[
https://issues.apache.org/jira/browse/NUTCH-1537?page=com.atlassian.jira.plugin.system.issuetabpanels:comment-tabpanel&focusedCommentId=13591553#comment-13591553
]
Lewis John McGibbney commented on NUTCH-1537:
---------------------------------------------
Yeah there is a fair bit of duplication which was actually the initial driver
for me to improve this aspect of Nitch. Over time we can work to reduce and
certainly improve the code.
Regarding the above
1. I agree here. We don't need, and would be wasting our time, to implement
everything from Apache Tika. If/when one of us moves on, it becomes a pain for
new and existing developers to manage the code.
2. Well it is not as if we are moving away from Apache Tika any time soon.

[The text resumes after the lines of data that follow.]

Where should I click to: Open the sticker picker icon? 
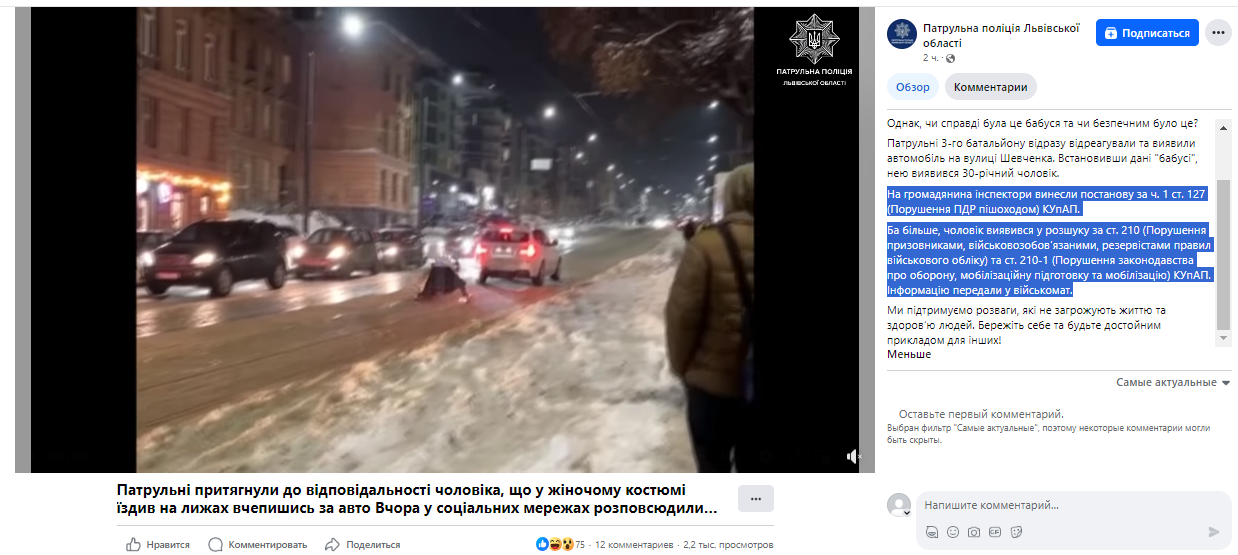coord(1016,532)
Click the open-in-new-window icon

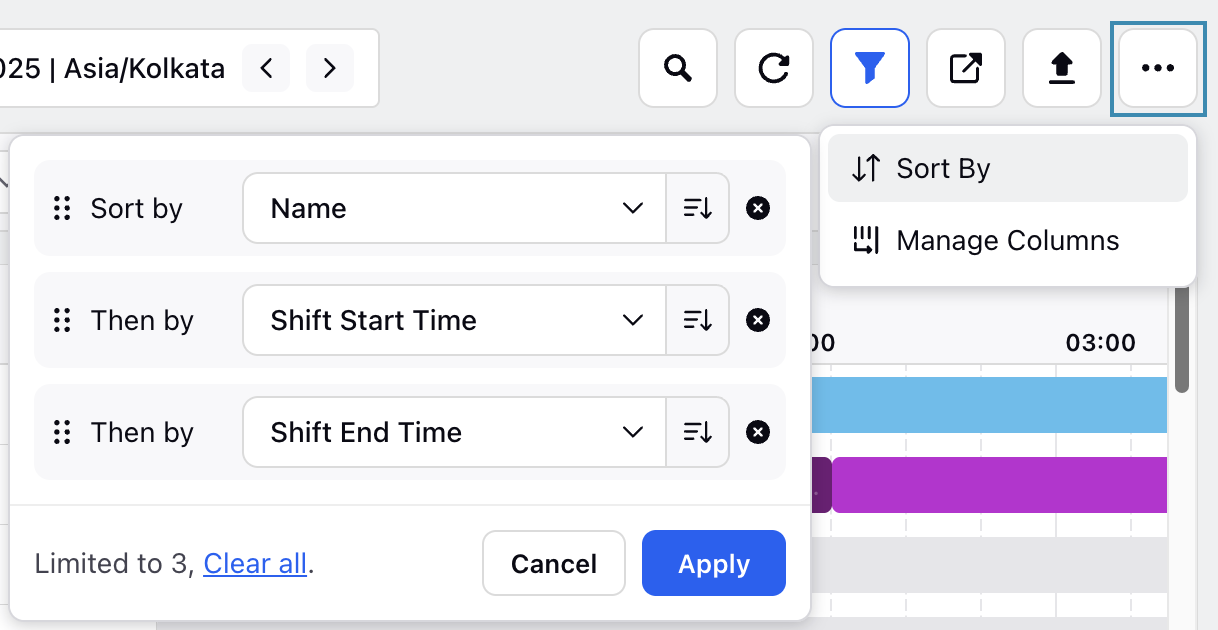[x=966, y=68]
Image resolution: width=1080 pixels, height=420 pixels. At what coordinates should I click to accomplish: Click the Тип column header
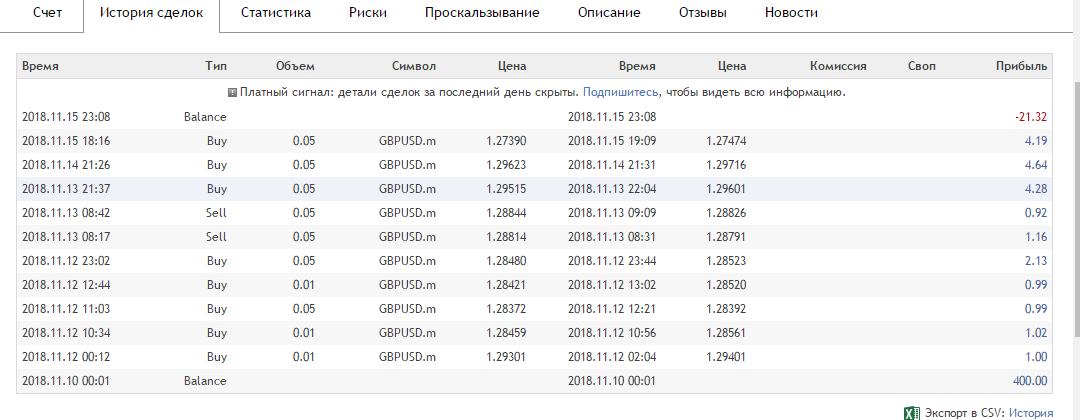pos(216,66)
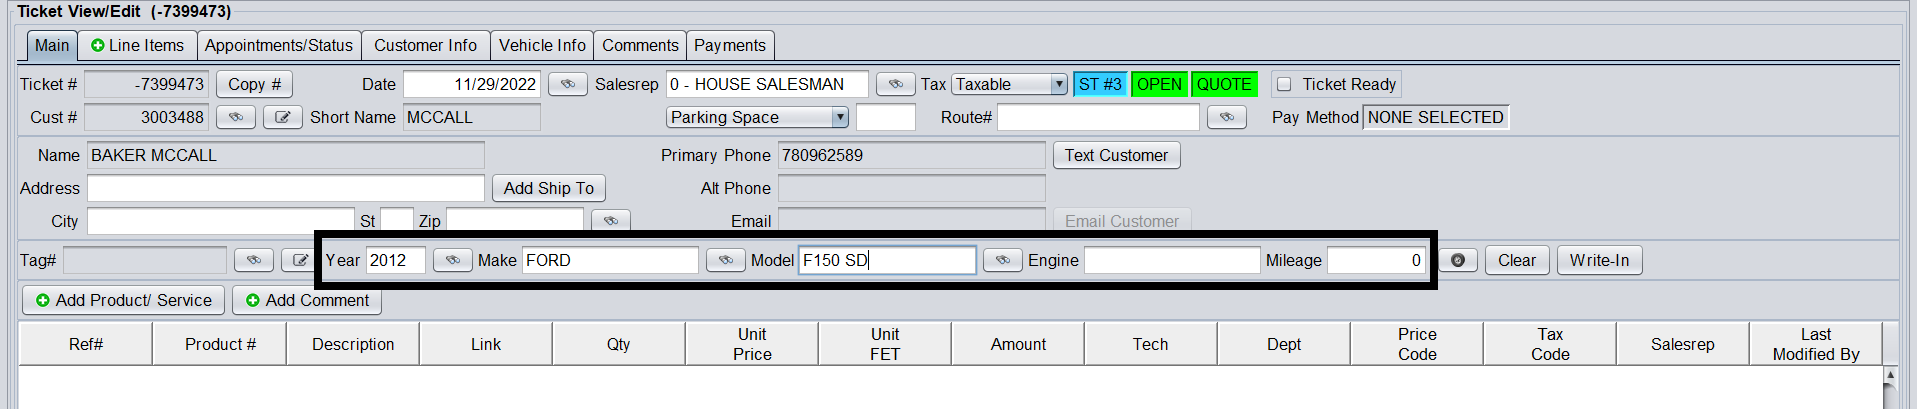
Task: Click the Tag# lookup binoculars icon
Action: [x=254, y=261]
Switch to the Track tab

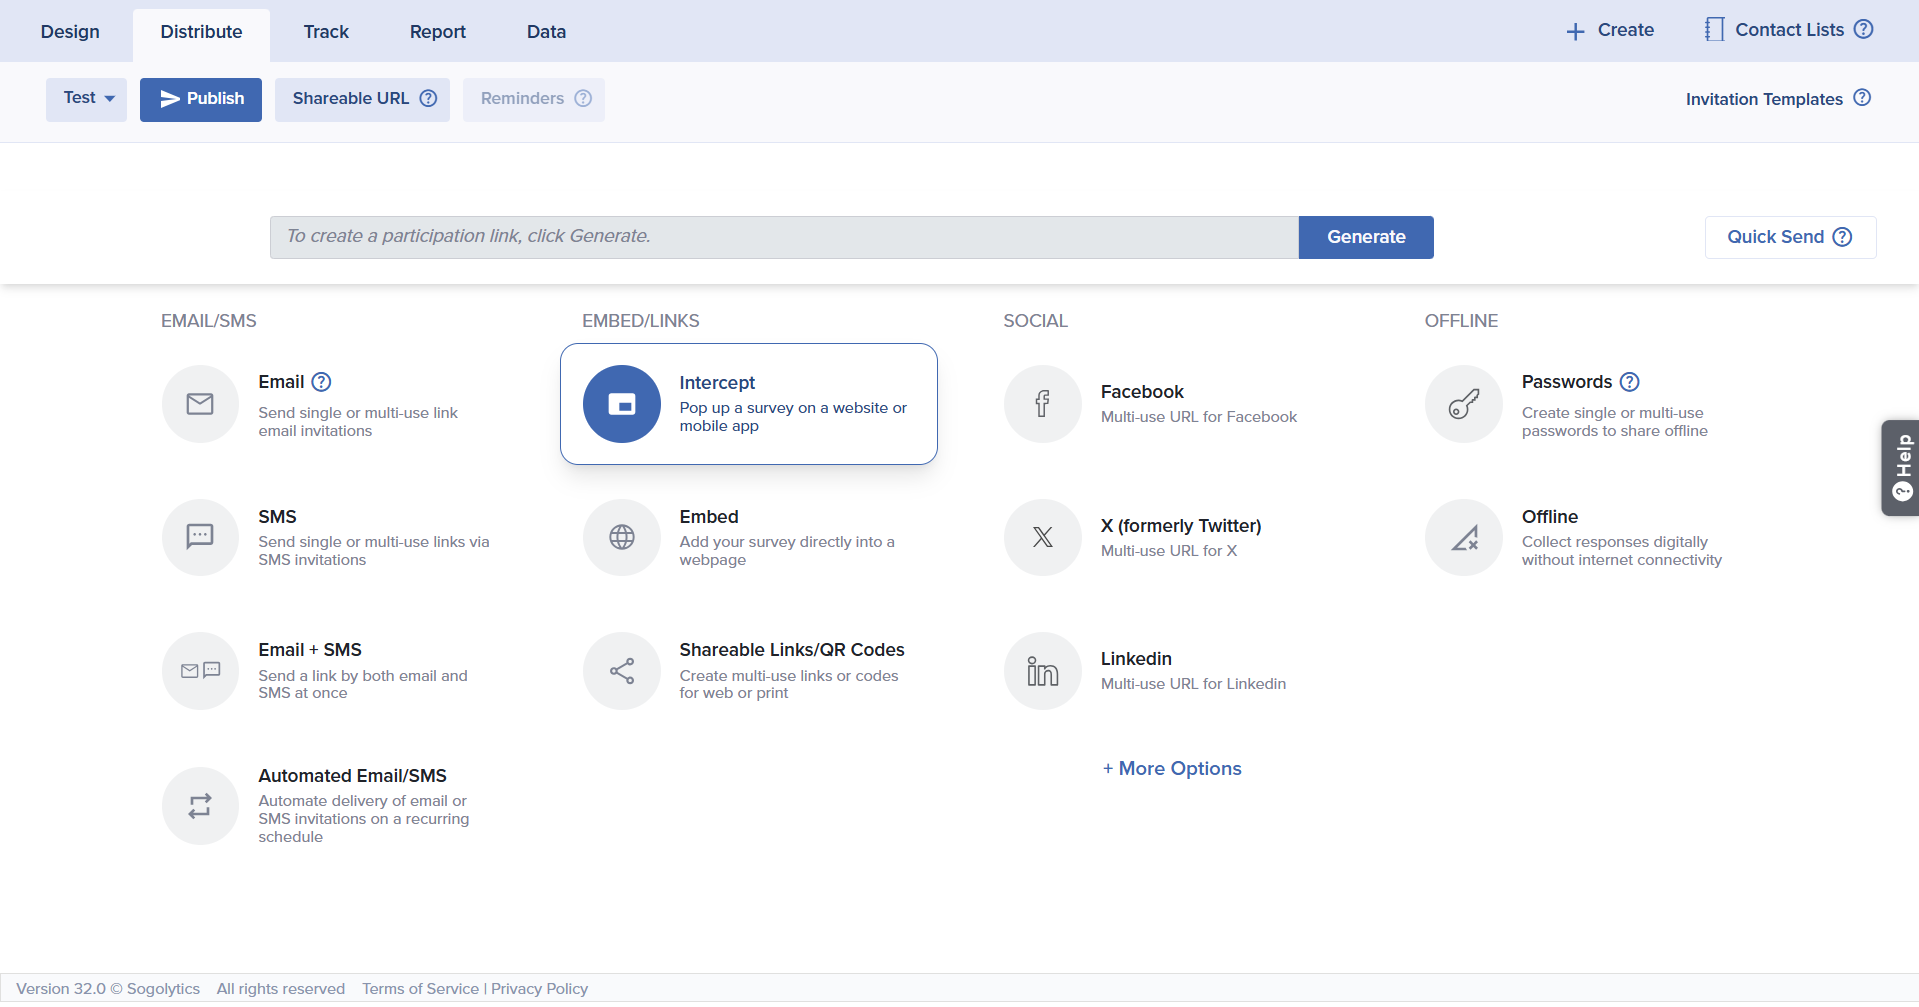326,32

There was a huge effort to move the Tika stuff out of Nutch, which meant that
we have a direct dependency upon the project. Though some can see this
dependency as a limitation on the Nutch side, Tika are making relases and the
community seems to be in a healthy state so I don't personally consider this as
a limitation. If things change in Tika, then we change them in Nutch if and
when we can. Until then we m ake best use of the code. I would not disagree
with your suggestion on this one.
3. I don't see the additional tika-core libraries as an issue here. If we use
the code in a more (dependency rich) inclusive nature then I think overall it
is better for Nutch.
Thanks for providing the explicit options as above Sebastian. I think for the
time being we should try to get consensus on which one(s) to progress with.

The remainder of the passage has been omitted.